START Records supplied
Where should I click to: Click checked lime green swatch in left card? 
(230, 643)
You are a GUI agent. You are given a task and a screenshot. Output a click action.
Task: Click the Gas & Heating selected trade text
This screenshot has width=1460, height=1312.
END Records supplied
_What you will do_:
Filter the entries above down to the lines that contain "screenshot".

_Result of this task_:
You are a GUI agent. You are given a task and a screenshot. Output a click action.
This screenshot has width=1460, height=1312.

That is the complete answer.